→ **TEXT EXCERPT**:
>>>

USMCAirWinger
Well-known member
- Joined
- Jan 10, 2004
- Posts
- 228
I saw this in another website. I hope this dude doesn't go after me with his legal knowledge because of copying this without properly citing him.
CFI's can't be contractors because: 4/2/2004 at 06:10:01
Don’t be scammed by another shady operator. If you work as a CFI, you should be paid for your efforts. After all, the school is well paid, why should you work for free? Negotiate a fair pay rate and working conditions for yourself, and get it in writing. It is required that you have a written agreement in most states. US DOL FSLA: Employer to furnish employee certain information. Each employer shall: (1) Advise his employees in writing, at the time of hiring, of the rate of remuneration, hours of employment and wage payment schedules, and (2) make available to his employees, either in writing or through a posted notice maintained in a place accessible to his employees, any employment practices and policies or change therein with regard to wages, vacation pay, sick leave, health and welfare benefits and comparable matters.
If you like answering phones and sweeping floors for free in between students, think about this: If you slip on that freshly washed floor while running to answer the phone (to book your next student), you are NOT covered by workmen’s comp.(unless you have your own policy, but you couldn’t get, let alone afford one). You, the starving CFI, giving away your labor, are now facing hospitalization, medical bills, and loss of income, while you get replaced by another “independent contractor”. Also, if you are paid by the hour for CFI work, you cannot legally volunteer your time to any other aspect of the business. No phones, no fueling, sweeping, washing planes, etc. For example, a person who is an employee cannot "volunteer" his/her services to the employer to perform the same type service performed as an employee. Of course, individuals may volunteer or donate their services to religious, public service, and non-profit organizations, without contemplation of pay, and not be considered employees of such organization. You can’t work for free, because we abolished slavery back in 1863.
To be an “independent” contractor: most states regulate business on public use airports. You may need a contract with your state to provide any commercial services on an airport. You must have: an office, workmen's comp, liability insurance, a tax ID number to resell your services to your contracted client. You may be liable for state sales taxes on your services. State statutes provide penalties for failing to engage in a contract where required by law. Simply accepting a 1099 does not make you a contractor, but accepting it and claiming to be independent without following the rules will subject you to prosecution from state aviation and tax bureaus, and federal tax authorities for non-payment of estimated income taxes, medicare, and social security payments.
The DOL and IRS do not consider the CFI to be a professional classification. You are not a teacher, you are a machine operator. That means you cannot be classified in a salary category with exemption from overtime. You can’t be classed as a teacher because you are not recognized by a professional degree, like a professor with a PhD would. Your FAA certs do not count, because the are certificates, not licenses. And the work you perform is not primarily abstract, requiring higher thought. It is instruction in how to operate a machine, no different from showing someone how to operate a fryolator at McDonald’s. The only possible exception would be teaching ground school ONLY, in a college environment, with your bachelor’s degree, and a state teaching certificate in your hand.

<<<

→ **YOUR OBJECTIVE**:
Continue the forum post about flight instructors and independent-contractor status, starting after its final sentence.

→ **GIVEN ENTRIES**:
>>>

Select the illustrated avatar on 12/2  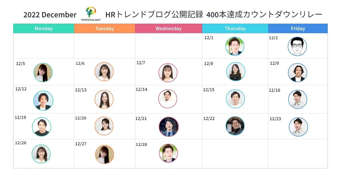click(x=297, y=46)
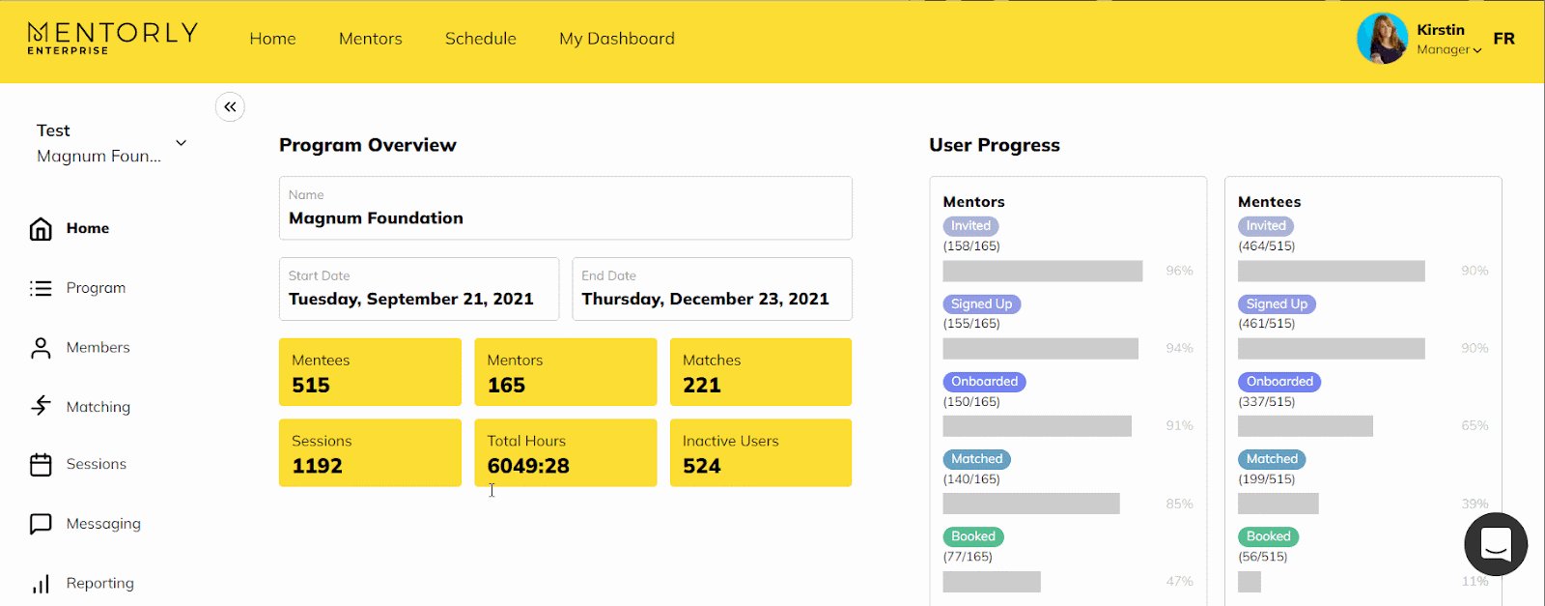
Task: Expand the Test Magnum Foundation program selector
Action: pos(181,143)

<<<
>>>

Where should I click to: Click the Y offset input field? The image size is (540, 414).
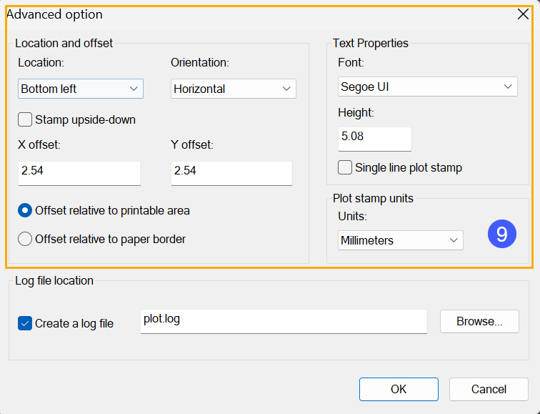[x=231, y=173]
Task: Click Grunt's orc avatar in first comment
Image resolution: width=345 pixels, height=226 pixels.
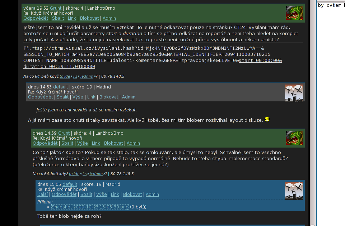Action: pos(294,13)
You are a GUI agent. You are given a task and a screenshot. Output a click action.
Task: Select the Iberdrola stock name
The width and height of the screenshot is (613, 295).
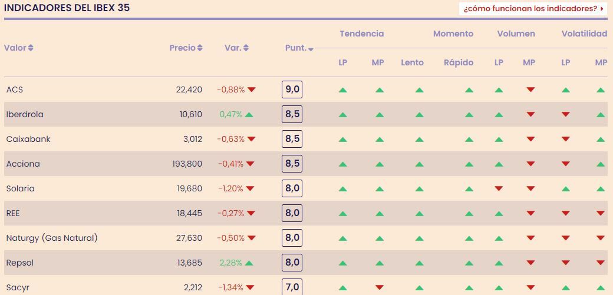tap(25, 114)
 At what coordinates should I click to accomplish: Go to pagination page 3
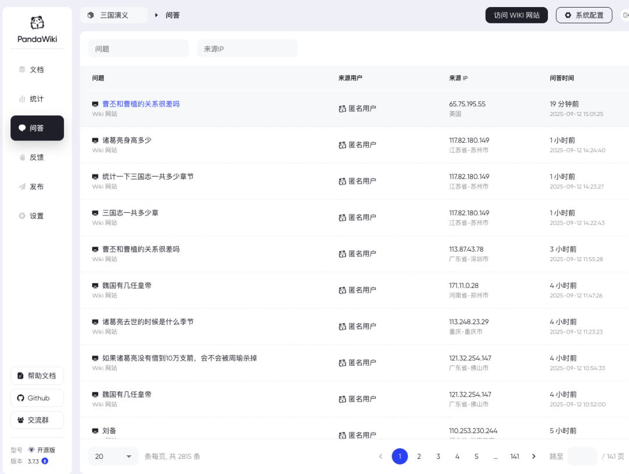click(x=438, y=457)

<<<
>>>

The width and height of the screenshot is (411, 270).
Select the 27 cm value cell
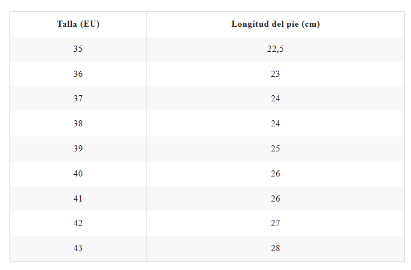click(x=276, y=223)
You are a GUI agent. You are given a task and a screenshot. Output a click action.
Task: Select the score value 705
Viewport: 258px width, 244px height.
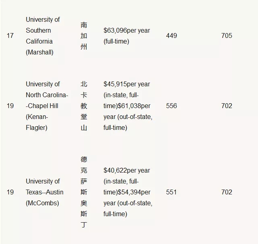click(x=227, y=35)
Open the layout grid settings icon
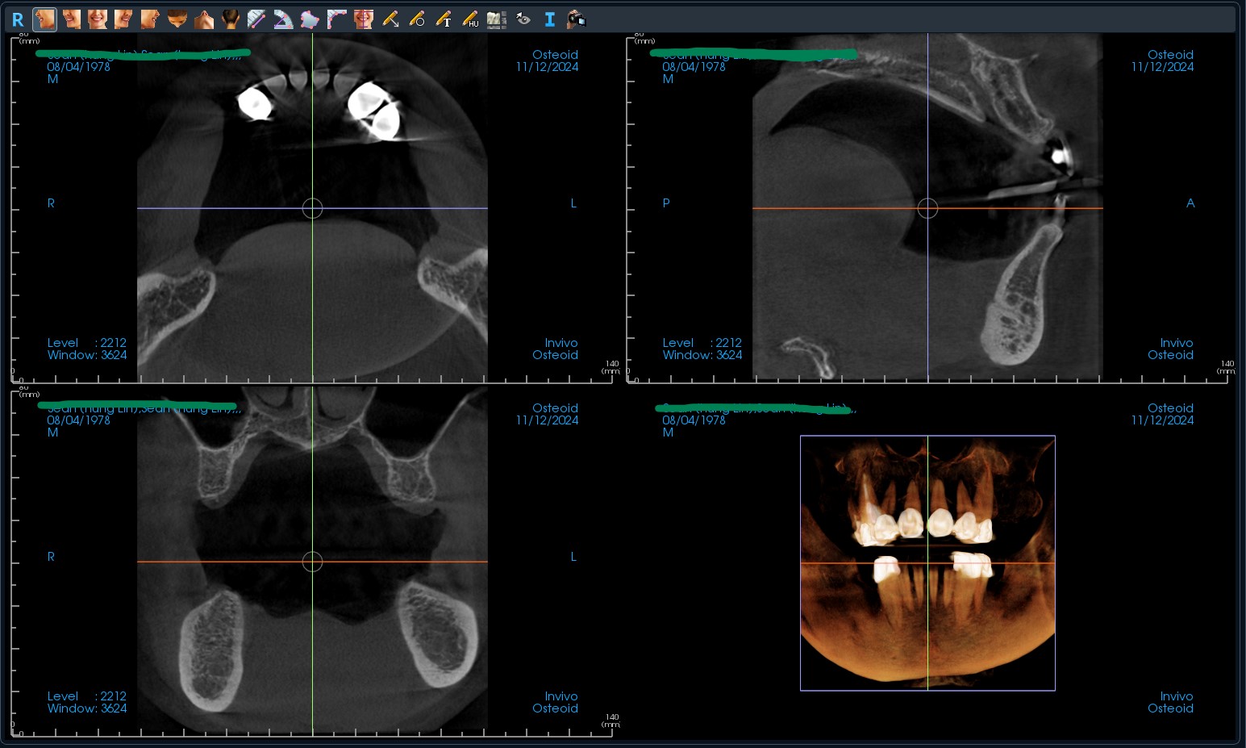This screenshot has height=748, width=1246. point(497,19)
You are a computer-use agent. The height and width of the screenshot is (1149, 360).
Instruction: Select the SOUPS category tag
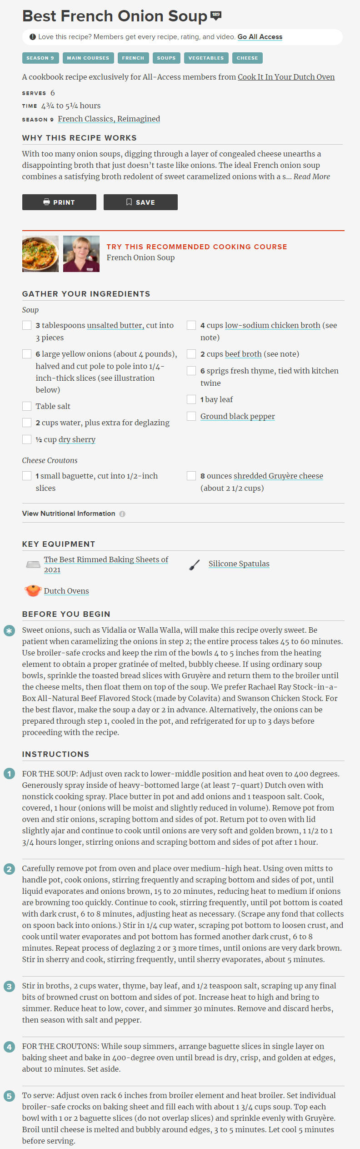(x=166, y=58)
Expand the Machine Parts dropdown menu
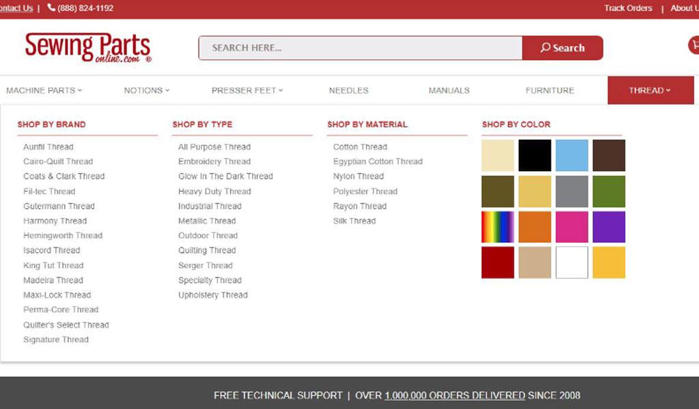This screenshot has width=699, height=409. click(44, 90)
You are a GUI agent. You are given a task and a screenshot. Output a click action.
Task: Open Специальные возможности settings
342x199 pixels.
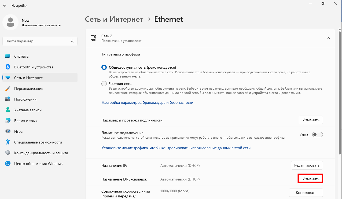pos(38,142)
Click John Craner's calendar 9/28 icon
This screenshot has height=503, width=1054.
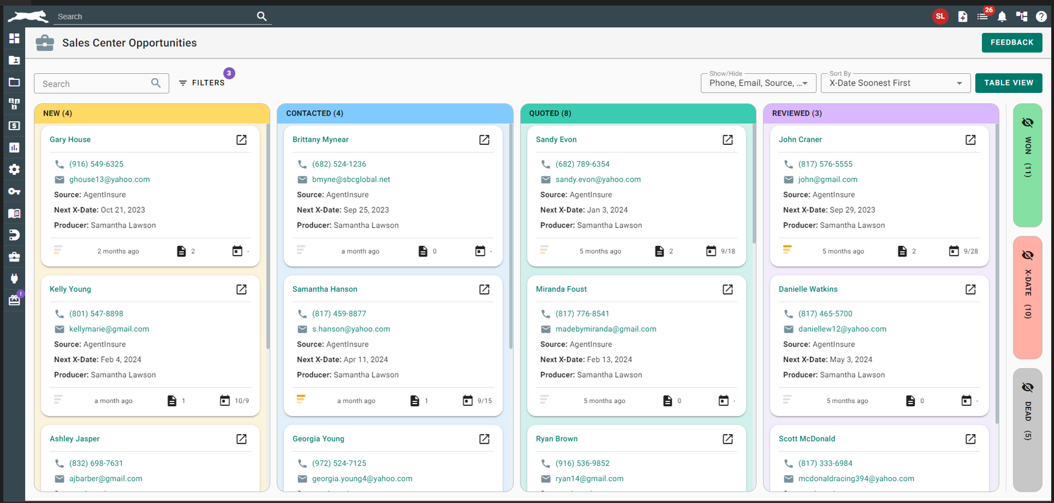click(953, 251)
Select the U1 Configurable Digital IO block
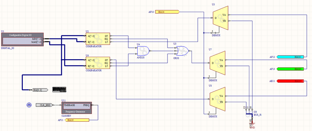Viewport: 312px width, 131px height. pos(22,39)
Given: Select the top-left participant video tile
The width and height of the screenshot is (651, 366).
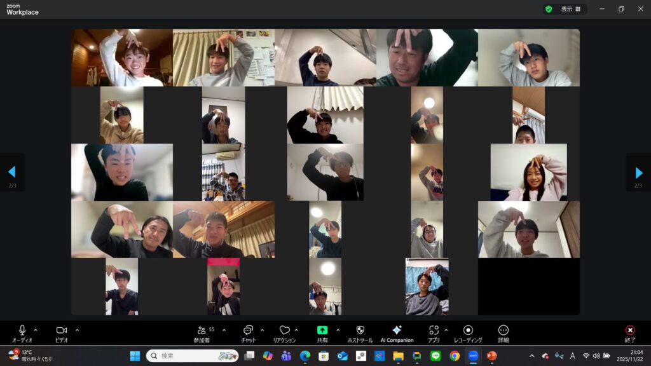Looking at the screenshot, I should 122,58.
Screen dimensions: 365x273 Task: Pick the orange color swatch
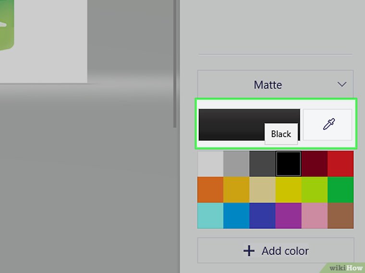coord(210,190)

<<<

→ **OUTPUT FOR THIS EXERCISE**:
The Fair Labor Standards Act classifies cfi’s as: “flyers”, and along with the other employees of a flight school, are considered as hourly employees subject to the provisions of the FSLA, are not exempt from overtime and are therefore entitled to the full protection of the Act.
Read on for the straight story right from the US Department of Labor. IRS law also follows these judgements. It is impossible for any CFI to be seriously considered to be independent unless: he provides the plane, leases office space, telephones, has his own insurance, tax status, and operates his business as a stand-alone entity. Is this what you did?
An employment relationship under the FLSA must be distinguished from a strictly contractual one. In the application of the FLSA an employee, as distinguished from a person who is engaged in a business of his or her own, is one who, as a matter of economic reality, follows the usual path of an employee and is dependent on the business which he or she serves. The employer-employee relationship under the FLSA is tested by "economic reality" rather than "technical concepts." It is not determined by the common law standards relating to master and servant.
The U. S. Supreme Court has on a number of occasions indicated that there is no single rule or test for determining whether an individual is an independent contractor or an employee for purposes of the FLSA. The Court has held that it is the total activity or situation which controls. Among the factors which the Court has considered significant are:
1) The extent to which the services rendered are an integral part of the principal's business. (NO CFI MEANS NO STUDENTS FOR THE BUSINESS< THEREFORE< HE’S INTEGRAL)
2) The permanency of the relationship. (CFI’S PRACTICALLY LIVE AT THE AIRPORT)
3) The amount of the alleged contractor's investment in facilities and equipment. (CFI HAS ZERO INVESTMENT IN HIS WORKPLACE, OK, MAYBE THE HEADSET COUNTS)
4) The nature and degree of control by the principal. (BOSS SAYS I’LL REPLACE YOU ANYTIME FOR ANY REASON)
5) The alleged contractor's opportunities for profit and loss. (CFI TAKES WHAT LITTLE MONEY THE BOSS GIVES HIM, OR HAS TO HIT THE STREET)
6) The amount of initiative, judgment, or foresight in open market competition with others required for the success of the claimed independent contractor. (WHAT COMPETITION?)
7) The degree of independent business organization and operation. (THE CFI HAS NO BUSINESS ORGANIZATION> HE ACCEPTS AN HOURLY PAY FOR HIS WORK)
There are certain factors which are immaterial in determining whether there is an employment relationship. Such facts as the place where work is performed, the absence of a formal employment agreement, or whether an alleged independent contractor is licensed by State/local government are not considered to have a bearing on determinations as to whether there is an employment relationship. Additionally, the Supreme Court has held that the time or mode of pay does not control the determination of employee status.
Requirements
When it has been determined that an employer-employee relationship does exist, and the employee is engaged in work that is subject to the Act, it is required that the employee be paid at least the Federal minimum wage, -- $5.15 an hour effective 9/1/97 -- and in most cases time and one-half his/her regular rate of pay for all hours worked in excess of 40 per week. The Act also has child labor provisions which regulate the employment of minors under the age of eighteen, as well as record keeping requirements.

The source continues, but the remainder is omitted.